Not taking any chances with display of monetary amounts, a function to convert integer Satoshi values to fixed-point decimal BTC notation. The remainder/modulus operators have varying definitions between programming languages (sometimes even between implementations of the same language!) when it comes to negative inputs, so we bypass the question.

def format_coin(v):
	neg = False
	if v < 0:
		v = -v
		neg = True
	s = '%d.%08d' % divmod(v, 100000000)
	if neg:
		return '-' + s
	return s

Preloading and giving more intelligible names to some "struct" based byte-packing routines.

u16 = Struct('<H')
u32 = Struct('<I')
u64 = Struct('<Q')
s64 = Struct('<q')
unpack_u16 = u16.unpack
unpack_u32 = u32.unpack
unpack_u64 = u64.unpack
unpack_s64 = s64.unpack
unpack_header = Struct('<i32s32sIII').unpack
unpack_outpoint = Struct('<32sI').unpack

Some shorthand for hash functions.

def sha256(v):
	return _sha256(v).digest()

def sha256d(v):
	return _sha256(_sha256(v).digest()).digest()
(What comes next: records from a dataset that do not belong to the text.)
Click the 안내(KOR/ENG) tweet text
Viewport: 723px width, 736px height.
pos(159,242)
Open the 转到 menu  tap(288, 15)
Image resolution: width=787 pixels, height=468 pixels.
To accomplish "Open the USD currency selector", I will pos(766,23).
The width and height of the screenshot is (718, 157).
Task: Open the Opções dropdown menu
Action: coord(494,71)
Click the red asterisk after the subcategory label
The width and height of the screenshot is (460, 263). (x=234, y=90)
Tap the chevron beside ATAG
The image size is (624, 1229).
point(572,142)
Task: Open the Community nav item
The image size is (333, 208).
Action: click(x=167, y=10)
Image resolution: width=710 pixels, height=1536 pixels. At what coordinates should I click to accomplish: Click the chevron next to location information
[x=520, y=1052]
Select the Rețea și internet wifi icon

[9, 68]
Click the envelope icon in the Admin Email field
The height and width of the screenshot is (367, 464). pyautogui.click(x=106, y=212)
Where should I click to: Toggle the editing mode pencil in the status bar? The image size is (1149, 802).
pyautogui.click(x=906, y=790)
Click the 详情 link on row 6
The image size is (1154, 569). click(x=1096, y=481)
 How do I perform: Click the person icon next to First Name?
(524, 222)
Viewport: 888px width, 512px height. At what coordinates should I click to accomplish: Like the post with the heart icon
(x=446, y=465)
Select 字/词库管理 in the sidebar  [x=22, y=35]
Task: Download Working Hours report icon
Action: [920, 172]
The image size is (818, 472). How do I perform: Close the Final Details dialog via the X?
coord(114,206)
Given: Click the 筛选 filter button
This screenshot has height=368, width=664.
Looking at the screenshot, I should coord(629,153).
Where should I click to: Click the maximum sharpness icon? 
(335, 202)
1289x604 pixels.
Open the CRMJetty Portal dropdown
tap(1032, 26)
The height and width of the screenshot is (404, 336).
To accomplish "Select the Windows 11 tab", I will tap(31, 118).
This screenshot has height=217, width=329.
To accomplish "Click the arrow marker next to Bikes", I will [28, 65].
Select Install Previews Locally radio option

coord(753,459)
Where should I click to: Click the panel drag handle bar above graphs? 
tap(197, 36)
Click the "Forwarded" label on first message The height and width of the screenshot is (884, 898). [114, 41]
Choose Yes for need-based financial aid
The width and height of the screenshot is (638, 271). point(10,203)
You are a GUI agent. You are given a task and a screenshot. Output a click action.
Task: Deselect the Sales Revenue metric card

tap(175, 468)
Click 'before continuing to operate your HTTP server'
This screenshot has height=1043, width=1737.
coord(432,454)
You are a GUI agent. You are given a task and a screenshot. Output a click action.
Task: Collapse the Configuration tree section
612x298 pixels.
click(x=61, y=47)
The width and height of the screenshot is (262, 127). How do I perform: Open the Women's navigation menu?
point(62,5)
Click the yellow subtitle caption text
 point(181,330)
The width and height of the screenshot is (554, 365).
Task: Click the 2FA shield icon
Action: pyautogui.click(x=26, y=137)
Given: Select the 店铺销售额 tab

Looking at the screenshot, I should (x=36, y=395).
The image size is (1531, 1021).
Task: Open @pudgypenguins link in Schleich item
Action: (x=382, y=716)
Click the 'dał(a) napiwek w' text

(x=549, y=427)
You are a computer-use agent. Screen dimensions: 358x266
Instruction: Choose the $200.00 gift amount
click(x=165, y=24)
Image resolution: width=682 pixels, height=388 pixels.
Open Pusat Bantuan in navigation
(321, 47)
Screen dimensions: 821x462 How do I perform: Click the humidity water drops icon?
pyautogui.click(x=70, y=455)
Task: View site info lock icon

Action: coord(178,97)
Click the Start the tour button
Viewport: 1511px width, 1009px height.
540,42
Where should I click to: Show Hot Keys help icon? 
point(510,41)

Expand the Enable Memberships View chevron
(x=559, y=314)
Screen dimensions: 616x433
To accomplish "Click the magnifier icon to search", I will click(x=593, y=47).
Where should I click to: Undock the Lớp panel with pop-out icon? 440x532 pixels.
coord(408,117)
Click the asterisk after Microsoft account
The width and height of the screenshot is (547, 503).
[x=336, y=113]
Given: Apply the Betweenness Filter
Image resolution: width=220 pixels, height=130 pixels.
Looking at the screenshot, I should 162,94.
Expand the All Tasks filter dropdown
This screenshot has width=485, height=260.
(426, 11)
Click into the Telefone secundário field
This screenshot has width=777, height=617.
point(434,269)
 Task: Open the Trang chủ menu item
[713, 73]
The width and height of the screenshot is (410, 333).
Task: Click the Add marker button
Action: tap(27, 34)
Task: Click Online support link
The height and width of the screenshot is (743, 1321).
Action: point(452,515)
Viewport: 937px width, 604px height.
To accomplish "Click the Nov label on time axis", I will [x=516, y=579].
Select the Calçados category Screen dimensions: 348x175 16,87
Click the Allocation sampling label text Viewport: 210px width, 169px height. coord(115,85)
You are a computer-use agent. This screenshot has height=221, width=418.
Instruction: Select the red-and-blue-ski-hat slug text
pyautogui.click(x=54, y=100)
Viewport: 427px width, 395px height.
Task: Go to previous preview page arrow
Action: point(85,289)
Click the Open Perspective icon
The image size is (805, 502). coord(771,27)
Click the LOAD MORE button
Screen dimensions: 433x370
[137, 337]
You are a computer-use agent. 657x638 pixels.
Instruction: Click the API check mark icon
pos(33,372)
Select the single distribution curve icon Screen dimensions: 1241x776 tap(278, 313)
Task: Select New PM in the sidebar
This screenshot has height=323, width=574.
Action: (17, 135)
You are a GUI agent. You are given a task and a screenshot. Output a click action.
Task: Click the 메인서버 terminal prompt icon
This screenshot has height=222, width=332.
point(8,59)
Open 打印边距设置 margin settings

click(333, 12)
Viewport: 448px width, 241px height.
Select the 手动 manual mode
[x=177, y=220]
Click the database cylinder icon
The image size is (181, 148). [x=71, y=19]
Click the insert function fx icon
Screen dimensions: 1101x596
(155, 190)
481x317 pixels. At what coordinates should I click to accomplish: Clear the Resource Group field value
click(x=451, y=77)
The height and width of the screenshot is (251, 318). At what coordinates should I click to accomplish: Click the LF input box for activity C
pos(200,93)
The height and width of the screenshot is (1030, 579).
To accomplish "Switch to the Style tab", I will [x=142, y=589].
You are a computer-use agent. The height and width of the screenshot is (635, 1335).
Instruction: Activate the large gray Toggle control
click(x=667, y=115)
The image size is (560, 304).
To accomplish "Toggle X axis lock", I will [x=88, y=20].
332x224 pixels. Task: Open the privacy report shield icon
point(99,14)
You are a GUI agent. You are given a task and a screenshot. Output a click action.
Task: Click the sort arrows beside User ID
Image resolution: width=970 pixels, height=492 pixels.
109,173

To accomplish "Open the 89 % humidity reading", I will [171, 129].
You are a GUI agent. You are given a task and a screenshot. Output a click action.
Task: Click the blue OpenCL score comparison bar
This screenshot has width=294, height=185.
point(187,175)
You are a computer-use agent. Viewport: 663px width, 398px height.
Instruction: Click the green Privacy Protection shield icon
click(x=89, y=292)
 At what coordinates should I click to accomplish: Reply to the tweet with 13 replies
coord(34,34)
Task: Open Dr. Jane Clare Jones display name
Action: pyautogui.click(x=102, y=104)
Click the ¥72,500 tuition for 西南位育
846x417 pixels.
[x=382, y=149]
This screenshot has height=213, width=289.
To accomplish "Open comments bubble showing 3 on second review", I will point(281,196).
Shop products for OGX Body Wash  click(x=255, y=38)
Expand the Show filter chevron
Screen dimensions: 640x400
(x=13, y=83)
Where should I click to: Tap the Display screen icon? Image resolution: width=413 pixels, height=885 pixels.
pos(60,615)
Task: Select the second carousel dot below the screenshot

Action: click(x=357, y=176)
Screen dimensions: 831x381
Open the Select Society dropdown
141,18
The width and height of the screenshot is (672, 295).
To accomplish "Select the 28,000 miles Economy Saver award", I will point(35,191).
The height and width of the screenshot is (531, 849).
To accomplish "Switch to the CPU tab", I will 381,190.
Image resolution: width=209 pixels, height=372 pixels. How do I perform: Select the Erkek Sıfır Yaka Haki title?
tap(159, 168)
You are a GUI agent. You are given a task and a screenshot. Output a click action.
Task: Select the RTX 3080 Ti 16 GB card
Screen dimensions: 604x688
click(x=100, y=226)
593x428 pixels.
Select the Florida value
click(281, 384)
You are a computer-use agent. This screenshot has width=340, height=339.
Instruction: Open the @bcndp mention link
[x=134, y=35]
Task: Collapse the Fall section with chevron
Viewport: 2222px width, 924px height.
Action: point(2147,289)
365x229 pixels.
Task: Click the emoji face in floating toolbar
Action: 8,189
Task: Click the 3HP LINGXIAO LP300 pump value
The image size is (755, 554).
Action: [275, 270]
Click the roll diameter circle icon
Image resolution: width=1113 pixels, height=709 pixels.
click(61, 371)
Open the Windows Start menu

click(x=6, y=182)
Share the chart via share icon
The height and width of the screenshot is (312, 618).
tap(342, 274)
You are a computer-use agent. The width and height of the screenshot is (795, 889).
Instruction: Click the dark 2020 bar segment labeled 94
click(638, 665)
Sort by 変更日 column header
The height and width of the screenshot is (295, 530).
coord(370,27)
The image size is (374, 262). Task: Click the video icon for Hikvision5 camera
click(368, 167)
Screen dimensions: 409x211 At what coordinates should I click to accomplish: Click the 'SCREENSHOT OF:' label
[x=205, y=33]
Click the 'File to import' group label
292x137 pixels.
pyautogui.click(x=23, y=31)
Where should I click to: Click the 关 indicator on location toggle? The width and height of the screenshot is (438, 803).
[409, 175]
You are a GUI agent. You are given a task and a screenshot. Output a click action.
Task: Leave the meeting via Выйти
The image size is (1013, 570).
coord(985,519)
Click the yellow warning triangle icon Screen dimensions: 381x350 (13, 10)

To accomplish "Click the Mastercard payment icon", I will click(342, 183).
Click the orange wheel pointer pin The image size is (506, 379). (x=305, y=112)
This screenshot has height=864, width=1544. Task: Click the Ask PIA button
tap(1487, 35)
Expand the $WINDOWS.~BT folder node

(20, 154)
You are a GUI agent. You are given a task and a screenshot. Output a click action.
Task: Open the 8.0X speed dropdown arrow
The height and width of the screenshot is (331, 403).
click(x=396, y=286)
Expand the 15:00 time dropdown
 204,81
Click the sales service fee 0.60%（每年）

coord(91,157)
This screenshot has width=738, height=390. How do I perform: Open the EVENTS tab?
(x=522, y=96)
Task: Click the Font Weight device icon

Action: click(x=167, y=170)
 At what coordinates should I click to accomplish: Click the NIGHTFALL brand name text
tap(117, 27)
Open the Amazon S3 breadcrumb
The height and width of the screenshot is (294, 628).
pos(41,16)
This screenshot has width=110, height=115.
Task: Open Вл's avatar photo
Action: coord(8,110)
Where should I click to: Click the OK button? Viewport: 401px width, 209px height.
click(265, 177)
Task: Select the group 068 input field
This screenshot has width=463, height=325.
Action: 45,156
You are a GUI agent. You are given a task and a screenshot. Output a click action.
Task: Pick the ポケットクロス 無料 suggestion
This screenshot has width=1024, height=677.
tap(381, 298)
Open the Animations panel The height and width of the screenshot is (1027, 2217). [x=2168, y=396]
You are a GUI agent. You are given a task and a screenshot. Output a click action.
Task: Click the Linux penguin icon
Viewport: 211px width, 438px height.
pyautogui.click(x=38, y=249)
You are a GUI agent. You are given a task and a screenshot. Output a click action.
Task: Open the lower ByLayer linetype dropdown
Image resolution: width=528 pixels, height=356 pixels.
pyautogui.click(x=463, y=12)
An exception type to indicate certain "should not happen" database inconsistencies.

class Conflict(ValueError):
	pass

For reading a complete stream from a low-level file descriptor; experience has led me to be suspicious of Python's file objects.

def read_all(fd):
	parts = []
	while True:
		part = read(fd, 65536)
		if len(part) == 0:
			break
		parts.append(part)
	return ''.join(parts)

Ensuring needed filesystem objects exist.

def require_dir(path):
	try:
		mkdir(path)
	except OSError, e:
		if e.errno != errno.EEXIST:
			raise
		if not S_ISDIR(stat(path).st_mode):
			die('not a directory: %r' % path)

def require_fifo(path):
	try:
		mkfifo(path)
	except OSError, e:
		if e.errno != errno.EEXIST:
			raise
		if not S_ISFIFO(stat(path).st_mode):
			die('not a fifo: %r' % path)

RPC client

Bitcoind uses a password-authenticated JSON-RPC protocol. I expect this is one of the more concise client implementations around.

class JSONRPCError(Exception):
	"Error returned in JSON-RPC response"

	def __init__(self, error):
		super(JSONRPCError, self).__init__(error['code'], error['message'])

	def __str__(self):
		return 'code: {}, message: {}'.format(*self.args)

Some of this code was cribbed from earlier experiments on my shelf. The fancy exception class above doesn't really look like my style; it may have hitchhiked from an outside JSON-RPC library.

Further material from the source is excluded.